Firstly, I really appreciate this library. It's a lightweight HTML parser and it does the job pretty well, for the most part. The only downside is that there's not any broken node correction, so HTML documents can end up being a broken mess if the site is terrible (which a lot are, apparently.) I believe it could be easy to implement a simple correction for broken nodes (by ending the node right before the parent node ends), but that's not really the scope right now.
Attribute operators
I added 2 customized attribute operators to a (currently private) fork which give a little more help to finding attributes more conditionally.
AttributeSelectorMode.Contains
already allows you to check if a nodes' attribute value has the value anywhere inside of it using standard HTML identifiers, but optionally using the jQuery approach to search such like div[class!=\"optional\"]
. It sounds like redundancy, but it may be beneficial since I have observed errors using the HTML-like approach (where a class with an underscore, such like test_color
in a div fails selector parsing), so a secondary entry point could help in those situations.
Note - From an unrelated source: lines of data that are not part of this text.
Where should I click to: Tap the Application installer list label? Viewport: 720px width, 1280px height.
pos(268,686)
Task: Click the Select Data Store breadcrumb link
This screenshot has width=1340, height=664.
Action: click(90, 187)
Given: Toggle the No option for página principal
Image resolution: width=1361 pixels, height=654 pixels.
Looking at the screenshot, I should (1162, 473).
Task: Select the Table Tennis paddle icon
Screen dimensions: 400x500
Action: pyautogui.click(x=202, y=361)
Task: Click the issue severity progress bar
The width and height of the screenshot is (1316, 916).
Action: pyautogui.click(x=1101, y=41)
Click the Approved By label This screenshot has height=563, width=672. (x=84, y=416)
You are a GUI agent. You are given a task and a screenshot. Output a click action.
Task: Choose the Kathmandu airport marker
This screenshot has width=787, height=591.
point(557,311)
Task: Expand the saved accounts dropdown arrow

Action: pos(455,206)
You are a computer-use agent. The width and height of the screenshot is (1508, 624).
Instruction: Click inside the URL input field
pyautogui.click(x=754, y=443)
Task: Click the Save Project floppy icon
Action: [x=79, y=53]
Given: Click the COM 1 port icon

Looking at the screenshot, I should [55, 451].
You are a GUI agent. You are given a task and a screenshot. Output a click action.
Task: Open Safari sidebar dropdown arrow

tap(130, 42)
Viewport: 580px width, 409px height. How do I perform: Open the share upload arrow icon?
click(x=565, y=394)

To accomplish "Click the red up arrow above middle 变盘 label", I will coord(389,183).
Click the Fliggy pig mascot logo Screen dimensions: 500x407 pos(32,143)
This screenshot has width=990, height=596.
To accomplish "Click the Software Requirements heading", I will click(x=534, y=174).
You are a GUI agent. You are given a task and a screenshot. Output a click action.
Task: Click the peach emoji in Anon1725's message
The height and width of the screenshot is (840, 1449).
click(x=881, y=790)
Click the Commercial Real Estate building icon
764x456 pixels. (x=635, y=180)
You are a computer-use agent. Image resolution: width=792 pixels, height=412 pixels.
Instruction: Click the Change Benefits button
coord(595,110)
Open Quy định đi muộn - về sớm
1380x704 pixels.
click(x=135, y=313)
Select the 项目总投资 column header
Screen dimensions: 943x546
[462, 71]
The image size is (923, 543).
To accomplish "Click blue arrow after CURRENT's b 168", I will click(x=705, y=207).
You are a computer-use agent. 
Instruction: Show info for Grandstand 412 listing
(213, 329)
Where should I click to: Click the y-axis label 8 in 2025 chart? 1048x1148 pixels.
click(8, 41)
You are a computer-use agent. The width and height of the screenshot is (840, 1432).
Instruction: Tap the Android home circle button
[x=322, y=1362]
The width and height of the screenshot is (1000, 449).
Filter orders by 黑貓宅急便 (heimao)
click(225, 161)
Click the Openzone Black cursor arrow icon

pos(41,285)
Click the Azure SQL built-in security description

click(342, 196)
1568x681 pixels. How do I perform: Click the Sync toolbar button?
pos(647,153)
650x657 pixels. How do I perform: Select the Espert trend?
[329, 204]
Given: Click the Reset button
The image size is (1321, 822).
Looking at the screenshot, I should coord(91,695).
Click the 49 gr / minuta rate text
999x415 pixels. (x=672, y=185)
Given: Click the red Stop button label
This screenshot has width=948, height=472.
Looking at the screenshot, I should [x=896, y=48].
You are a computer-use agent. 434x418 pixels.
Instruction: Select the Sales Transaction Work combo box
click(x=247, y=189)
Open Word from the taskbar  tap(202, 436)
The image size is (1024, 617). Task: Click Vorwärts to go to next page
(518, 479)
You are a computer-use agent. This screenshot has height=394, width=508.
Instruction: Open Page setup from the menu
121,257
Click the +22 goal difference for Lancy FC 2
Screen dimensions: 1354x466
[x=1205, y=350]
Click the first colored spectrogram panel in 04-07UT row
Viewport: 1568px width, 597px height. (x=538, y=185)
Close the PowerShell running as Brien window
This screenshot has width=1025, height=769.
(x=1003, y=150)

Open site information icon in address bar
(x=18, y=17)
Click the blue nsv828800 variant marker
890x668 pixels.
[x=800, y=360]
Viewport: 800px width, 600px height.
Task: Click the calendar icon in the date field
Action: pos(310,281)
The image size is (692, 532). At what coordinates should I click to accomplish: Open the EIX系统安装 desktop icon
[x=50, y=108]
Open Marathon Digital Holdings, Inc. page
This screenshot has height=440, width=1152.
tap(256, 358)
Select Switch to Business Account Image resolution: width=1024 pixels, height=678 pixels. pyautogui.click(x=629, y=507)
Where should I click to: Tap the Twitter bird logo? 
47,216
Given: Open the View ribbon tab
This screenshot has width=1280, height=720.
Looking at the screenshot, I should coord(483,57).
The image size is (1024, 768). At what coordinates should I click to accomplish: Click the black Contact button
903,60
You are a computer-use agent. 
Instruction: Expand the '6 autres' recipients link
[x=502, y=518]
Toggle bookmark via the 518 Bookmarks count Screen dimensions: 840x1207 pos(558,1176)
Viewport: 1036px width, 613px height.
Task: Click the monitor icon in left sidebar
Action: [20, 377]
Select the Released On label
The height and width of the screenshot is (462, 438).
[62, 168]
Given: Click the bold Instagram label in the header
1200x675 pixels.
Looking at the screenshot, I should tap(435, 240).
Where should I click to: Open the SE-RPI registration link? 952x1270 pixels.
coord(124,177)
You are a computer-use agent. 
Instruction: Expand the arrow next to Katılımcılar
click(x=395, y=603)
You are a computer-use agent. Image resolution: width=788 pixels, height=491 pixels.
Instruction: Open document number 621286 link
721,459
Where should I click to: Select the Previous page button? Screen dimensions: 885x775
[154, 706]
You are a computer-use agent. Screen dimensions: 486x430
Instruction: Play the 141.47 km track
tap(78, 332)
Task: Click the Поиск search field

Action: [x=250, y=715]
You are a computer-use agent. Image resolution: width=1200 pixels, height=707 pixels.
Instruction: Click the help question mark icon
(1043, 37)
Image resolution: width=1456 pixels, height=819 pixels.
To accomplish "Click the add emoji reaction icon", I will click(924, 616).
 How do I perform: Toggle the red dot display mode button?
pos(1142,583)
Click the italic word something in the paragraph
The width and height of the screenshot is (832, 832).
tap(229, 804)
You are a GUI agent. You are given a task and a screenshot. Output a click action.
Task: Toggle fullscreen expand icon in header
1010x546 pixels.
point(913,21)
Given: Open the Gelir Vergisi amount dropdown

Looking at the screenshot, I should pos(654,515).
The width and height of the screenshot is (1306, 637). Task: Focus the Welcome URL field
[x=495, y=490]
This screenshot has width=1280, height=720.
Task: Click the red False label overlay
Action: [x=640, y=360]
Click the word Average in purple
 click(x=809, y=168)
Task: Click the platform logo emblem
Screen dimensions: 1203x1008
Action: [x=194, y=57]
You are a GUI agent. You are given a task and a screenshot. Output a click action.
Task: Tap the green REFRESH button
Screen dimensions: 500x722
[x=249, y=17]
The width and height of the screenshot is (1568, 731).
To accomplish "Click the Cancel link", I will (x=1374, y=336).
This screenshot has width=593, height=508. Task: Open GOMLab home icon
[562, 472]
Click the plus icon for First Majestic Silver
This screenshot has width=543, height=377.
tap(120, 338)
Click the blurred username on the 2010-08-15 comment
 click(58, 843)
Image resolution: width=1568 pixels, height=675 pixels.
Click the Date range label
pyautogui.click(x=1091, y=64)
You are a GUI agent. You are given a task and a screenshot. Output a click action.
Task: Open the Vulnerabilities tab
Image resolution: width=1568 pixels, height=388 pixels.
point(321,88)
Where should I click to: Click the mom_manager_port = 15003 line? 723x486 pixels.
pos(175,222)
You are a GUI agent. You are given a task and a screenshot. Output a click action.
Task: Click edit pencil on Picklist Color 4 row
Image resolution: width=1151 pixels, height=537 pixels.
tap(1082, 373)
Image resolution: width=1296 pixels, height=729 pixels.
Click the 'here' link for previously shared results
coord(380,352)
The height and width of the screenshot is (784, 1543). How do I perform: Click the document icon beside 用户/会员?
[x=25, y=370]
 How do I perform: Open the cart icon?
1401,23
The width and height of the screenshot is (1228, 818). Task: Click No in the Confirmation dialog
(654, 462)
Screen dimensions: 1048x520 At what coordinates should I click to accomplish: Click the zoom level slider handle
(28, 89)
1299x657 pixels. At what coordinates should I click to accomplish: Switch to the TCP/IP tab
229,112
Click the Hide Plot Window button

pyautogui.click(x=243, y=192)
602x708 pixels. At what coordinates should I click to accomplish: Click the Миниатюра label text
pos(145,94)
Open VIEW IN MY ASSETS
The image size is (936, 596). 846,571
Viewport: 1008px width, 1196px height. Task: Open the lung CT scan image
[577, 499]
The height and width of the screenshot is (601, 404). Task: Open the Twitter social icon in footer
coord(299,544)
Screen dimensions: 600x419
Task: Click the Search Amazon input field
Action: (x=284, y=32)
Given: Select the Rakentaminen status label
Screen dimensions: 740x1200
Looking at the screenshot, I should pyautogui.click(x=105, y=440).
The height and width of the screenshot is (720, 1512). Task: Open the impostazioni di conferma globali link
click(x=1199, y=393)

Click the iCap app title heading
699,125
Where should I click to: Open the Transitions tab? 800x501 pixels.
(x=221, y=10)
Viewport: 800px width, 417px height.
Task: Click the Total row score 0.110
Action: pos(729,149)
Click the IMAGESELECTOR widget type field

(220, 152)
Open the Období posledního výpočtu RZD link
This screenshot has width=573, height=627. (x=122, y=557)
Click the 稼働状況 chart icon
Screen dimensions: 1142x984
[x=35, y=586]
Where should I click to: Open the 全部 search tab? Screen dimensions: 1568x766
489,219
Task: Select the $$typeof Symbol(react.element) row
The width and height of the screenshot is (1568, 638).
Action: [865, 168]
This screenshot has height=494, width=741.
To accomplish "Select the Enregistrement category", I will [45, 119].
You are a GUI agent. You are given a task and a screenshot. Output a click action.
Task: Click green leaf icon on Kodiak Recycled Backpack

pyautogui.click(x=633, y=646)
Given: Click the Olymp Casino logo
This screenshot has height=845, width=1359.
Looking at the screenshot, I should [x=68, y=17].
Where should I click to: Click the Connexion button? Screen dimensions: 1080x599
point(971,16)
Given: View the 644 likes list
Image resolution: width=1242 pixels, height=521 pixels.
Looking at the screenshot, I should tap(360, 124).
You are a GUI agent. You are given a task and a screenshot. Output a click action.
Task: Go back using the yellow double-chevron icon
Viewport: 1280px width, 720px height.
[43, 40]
The operator !
may be counter-intuitive, but I don't quite know another operator since the other one is used in the second suggestion.
AttributeSelectorMode.ContainsAny
a new addition allows you to input a HTML-style list of values to search for in the attribute value. div[class?=\"optional conditional\"]
will return any div
node with the attribute value that contains either optional
or conditional
. I see one helpful use in the case that HTML returned by a php script could return transformative HTML that may contain conditional
in the needed div objects instead of optional
. Currently, I have it set up to not use AttributeSelector.Value
, but a string array AttributeSelector.Values
.
Filtering empty text nodes (as an option)
I have been poking around filtering of the HTML document on parsing, such as removing nodes that are empty and only returning the head, body, or div nodes. It seems a bit unnecessary, but it does cut down on search time by only adding required nodes. I suggest adding filtering for empty text nodes (any node that is 0 in length or contains only whitespace characters). It's a minor thing that could be helpful, and a simple string.IsNullOrWhiteSpace(text)
check right before the parent node gets the new node could clean up a lot of fluff, but it does introduce a problem people may face where they may expect the whitespace. It as an option, though, would solve that one.
Asynchronous
Finally, on the subject of asynchronous, there are already some asynchronous methods available but are limited to NET Standard. I only actually added asynchronous support to HtmlDocument
, and simply used Task.Run
for operations since that's a quick (and maybe dirty way) of adding asynchronous support.
Those are just a few main suggestions I have that could help improve the library based on my usage and individual needs.